The model classifies one 'Iris-virginica' as 'Iris-versicolor' and perfectly predicted all the other test samples. Therefore, the model will have less than 100% accuracy; and less than 100% precision and recall for Iris-virginica and Iris-versicolor, respectively. Therefore higher precision for Iris-versicolor, higher recall for Iris-virginica.

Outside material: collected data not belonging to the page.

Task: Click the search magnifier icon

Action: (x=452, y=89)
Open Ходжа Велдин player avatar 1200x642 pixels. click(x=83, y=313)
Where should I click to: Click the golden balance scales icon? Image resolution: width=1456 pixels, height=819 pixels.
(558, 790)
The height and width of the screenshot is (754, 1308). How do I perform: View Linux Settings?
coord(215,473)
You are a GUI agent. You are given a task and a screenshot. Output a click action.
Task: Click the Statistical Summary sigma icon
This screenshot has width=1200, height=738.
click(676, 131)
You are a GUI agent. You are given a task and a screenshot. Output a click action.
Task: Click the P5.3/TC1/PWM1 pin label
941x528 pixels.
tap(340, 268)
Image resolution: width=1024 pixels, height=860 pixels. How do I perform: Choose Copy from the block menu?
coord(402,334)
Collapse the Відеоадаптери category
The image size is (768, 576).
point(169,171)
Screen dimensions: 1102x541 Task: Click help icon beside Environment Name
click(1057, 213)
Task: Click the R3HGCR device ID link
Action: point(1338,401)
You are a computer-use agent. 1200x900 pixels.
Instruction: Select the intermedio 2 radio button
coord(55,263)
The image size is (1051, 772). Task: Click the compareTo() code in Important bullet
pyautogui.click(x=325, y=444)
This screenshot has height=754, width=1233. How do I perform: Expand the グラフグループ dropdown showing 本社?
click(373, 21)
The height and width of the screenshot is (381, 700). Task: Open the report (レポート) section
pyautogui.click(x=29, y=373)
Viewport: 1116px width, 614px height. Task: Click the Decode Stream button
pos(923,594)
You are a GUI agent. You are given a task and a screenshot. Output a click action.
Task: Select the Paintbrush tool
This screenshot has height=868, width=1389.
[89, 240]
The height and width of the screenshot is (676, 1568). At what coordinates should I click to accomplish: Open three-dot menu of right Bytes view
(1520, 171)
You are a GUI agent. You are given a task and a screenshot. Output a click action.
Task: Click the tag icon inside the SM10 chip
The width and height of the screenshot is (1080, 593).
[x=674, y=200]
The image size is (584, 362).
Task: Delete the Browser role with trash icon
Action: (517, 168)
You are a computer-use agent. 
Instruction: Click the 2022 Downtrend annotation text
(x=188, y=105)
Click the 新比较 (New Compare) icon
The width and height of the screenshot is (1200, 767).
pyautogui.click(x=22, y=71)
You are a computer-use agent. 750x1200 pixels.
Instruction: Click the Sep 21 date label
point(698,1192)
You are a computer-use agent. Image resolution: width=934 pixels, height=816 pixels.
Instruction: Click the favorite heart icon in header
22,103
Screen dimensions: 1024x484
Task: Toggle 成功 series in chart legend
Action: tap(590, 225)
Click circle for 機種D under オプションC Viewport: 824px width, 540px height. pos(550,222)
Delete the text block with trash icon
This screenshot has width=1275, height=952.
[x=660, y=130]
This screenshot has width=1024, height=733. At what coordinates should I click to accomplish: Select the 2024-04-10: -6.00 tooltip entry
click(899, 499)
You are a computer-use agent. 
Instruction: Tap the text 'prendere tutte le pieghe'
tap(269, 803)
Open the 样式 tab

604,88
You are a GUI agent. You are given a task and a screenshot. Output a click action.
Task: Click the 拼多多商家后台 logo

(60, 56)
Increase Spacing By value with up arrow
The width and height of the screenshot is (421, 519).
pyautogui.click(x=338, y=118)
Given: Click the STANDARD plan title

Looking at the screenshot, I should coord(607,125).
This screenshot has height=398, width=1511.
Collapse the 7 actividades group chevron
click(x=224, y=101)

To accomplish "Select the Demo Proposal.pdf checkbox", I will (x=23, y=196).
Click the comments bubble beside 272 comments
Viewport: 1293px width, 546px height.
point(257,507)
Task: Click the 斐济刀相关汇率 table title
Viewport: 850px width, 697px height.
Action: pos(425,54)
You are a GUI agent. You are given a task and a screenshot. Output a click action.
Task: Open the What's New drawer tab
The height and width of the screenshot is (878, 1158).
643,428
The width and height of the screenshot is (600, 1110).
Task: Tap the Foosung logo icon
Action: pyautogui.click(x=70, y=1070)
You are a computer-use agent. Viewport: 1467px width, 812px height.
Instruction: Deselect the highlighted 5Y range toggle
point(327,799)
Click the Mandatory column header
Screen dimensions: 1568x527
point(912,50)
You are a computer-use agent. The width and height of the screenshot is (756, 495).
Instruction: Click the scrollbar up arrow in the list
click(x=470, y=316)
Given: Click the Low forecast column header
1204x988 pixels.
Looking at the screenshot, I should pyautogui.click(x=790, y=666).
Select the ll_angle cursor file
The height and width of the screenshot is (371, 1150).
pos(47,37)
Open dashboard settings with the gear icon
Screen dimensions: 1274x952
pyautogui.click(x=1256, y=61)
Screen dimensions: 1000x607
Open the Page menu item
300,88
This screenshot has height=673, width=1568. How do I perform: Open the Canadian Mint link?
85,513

Calculate the accuracy, precision, and recall, and check whether your prediction was right.

In [16]:
# Determine the proportion of correct predictions
acc = accuracy_score(y_test, y_pred)
# Display accuracy
print("Accuracy:", acc)
# Determine the proportion of correct positive predictions for each class
prec = precision_score(y_test, y_pred, average=None)
# Determine proportion of correct actual positives predictions for each class
rec = recall_score(y_test, y_pred, average=None)
# # Display precision and recall per class
class_labels = ['Iris-setosa', 'Iris-versicolor', 'Iris-virginica']
for i, label in enumerate(class_labels):
    print(f"\nClass: {label}")
    print(f"  Precision: {prec[i]}")
    print(f"  Recall:    {rec[i]}")

Accuracy: 0.9736842105263158

Class: Iris-setosa
  Precision: 1.0
  Recall:    1.0

Class: Iris-versicolor
  Precision: 1.0
  Recall:    0.9375

Class: Iris-virginica
  Precision: 0.9
  Recall:    1.0


Accuracy, precision and recall are closer to 100%, thus the model prediction is okay. It achieved a performance closer to 100%, which is less than that achieved with a model for classifying whether an iris belongs to the ‘Iris-setosa’ class or not.